Maggie has morning tea supplied for her at pre-school therefore I have zero say about what she eats there and I would not exclude her from anything. For the most part it is fresh fruit but there is the occasional popcorn, crackers and of course birthday cake.
I wanted to go grain free this year because I think it’s important to get her into a routine before she starts full-time primary school next year. In a few months I will be buying a lunch box similar to this and start giving it to her at lunch time and hopefully by the time next year comes around she will be a pro about how it all works and feel completely comfortable.
Not one of my children has ever eaten the sandwiches I’ve made them for school lunches. I have spent hundreds of hours worrying about their food and nutrition to no avail. But there is another way and it when it comes down to it, it is so simple and easy to do. It just takes a little willpower to get it happening.
Dinner time can be as easy as meat and three veg! If I’m cooking a meal such as a curry, casserole or bolognaise I always make a double batch and leftovers are eaten throughout the week or frozen. Leftovers and being organised are the key to making this grain-free lifestyle work. Hungry people make bad choices but if you know that you have a nutritious meal at home in the fridge that can be reheated in a few minutes you will be less likely to be lured by those golden arches.

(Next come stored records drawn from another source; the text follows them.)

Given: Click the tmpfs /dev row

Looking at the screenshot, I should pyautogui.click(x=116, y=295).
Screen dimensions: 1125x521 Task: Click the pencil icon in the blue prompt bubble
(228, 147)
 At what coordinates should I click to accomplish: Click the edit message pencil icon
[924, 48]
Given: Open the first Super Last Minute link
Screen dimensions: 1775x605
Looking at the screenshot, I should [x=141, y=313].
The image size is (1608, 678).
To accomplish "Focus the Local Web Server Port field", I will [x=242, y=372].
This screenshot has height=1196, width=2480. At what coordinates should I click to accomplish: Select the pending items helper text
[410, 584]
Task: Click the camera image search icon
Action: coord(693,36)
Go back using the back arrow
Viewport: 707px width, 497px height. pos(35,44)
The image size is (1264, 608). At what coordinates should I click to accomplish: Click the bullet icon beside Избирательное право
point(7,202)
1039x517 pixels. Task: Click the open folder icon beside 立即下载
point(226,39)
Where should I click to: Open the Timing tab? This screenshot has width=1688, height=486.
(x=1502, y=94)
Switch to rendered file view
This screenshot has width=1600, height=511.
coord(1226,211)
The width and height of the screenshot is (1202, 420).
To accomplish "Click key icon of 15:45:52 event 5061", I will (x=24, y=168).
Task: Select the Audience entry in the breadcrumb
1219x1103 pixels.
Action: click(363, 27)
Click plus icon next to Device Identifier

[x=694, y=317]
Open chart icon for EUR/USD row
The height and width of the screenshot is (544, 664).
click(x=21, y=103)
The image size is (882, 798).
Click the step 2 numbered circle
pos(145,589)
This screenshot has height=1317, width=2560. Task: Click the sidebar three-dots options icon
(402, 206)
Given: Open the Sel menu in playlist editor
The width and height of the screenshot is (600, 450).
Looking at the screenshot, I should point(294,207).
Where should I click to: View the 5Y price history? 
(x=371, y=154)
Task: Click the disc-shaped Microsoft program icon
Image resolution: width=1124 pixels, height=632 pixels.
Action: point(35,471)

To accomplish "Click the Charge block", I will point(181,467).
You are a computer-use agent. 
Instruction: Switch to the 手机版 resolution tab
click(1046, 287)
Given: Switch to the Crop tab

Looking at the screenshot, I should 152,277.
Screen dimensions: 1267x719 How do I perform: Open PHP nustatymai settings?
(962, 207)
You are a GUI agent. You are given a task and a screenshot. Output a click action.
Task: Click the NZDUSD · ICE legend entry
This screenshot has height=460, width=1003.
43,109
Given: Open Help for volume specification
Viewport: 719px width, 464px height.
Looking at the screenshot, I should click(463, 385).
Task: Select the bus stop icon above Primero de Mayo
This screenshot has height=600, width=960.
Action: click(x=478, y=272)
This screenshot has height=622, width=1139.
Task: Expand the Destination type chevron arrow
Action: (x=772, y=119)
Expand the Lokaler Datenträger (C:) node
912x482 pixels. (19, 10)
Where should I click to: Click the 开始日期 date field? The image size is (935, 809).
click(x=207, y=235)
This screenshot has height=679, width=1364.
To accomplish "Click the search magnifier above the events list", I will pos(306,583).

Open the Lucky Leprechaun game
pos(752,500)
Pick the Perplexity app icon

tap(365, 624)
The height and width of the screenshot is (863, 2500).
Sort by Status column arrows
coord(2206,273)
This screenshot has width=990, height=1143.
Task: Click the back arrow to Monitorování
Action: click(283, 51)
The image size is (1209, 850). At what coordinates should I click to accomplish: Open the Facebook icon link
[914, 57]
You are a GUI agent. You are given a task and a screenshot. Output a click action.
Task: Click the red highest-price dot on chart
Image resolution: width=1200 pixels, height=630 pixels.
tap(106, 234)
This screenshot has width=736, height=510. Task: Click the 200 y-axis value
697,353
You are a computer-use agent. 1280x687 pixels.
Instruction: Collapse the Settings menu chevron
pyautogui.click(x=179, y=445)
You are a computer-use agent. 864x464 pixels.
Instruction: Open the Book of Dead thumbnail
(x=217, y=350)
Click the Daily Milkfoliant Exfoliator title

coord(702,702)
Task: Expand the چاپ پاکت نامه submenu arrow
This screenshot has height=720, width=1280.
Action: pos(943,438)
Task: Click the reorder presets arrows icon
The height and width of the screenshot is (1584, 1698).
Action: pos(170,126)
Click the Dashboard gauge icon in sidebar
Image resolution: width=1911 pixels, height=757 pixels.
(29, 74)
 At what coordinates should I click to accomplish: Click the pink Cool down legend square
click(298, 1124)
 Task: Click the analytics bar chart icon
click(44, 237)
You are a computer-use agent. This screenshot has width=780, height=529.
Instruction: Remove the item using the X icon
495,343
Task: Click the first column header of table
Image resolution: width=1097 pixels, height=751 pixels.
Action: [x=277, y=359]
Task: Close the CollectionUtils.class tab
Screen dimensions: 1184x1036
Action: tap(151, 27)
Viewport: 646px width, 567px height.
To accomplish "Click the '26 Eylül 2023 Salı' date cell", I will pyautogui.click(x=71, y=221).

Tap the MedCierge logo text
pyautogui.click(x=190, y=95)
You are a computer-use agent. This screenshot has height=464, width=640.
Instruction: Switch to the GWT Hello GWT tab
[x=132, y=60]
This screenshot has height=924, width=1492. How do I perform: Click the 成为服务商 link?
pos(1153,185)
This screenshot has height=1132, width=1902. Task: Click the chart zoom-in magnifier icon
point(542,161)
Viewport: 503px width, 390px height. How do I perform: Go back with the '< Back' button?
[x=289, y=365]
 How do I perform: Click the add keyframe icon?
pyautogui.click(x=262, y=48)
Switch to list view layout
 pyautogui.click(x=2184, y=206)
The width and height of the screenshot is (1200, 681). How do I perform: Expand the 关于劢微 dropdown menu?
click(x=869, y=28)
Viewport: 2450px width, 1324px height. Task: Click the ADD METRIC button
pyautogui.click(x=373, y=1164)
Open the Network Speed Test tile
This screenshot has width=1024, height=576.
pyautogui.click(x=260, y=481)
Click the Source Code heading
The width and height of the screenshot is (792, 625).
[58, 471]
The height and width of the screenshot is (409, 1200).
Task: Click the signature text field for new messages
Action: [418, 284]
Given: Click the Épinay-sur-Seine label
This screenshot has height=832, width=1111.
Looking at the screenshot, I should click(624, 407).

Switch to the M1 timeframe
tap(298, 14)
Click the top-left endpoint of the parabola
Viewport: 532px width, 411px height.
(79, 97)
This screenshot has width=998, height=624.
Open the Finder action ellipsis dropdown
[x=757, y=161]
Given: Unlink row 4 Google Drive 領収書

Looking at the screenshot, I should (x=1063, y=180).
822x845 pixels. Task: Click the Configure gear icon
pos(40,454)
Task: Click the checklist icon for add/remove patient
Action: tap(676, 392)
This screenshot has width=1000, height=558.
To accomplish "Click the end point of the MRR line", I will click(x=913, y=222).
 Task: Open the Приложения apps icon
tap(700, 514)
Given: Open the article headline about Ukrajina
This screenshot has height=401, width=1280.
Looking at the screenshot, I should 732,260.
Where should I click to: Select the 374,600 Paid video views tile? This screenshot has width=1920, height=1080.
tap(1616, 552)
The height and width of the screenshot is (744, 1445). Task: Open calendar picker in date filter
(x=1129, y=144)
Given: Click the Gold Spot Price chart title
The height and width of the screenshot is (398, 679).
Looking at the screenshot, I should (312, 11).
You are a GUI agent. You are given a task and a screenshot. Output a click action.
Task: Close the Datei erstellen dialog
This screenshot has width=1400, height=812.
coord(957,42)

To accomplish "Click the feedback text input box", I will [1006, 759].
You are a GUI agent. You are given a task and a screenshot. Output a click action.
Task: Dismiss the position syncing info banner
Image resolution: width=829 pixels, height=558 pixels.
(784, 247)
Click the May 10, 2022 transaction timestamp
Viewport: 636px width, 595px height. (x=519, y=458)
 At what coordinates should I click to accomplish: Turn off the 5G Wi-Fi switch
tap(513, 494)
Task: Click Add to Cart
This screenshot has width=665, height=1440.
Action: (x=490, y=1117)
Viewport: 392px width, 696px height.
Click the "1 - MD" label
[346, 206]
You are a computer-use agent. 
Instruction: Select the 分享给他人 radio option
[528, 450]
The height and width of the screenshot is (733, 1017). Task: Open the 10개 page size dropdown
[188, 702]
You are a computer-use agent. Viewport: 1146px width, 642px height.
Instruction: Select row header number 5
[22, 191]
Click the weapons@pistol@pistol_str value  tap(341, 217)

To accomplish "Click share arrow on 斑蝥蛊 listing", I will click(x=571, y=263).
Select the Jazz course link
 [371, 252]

We don’t ever tell Maggie she can’t have something that she wants to eat. In the early days when she was asking for rice crackers and bread, we would just offer an alternative which she would happily eat. We certainly don’t restrict her carbs or fruit either. Majority of her carbs are sourced from natural foods and she probably does eat a little too much fruit but that’s ten times better than a Maccas sundae. Maggie has decreased her own dairy intake but milk, yoghurt, butter and cheese is certainly there if she wants it.
All we have done is removed the grain related products from our home and the improvements in her behaviour, health and well-being are proof that we’ve done the right thing.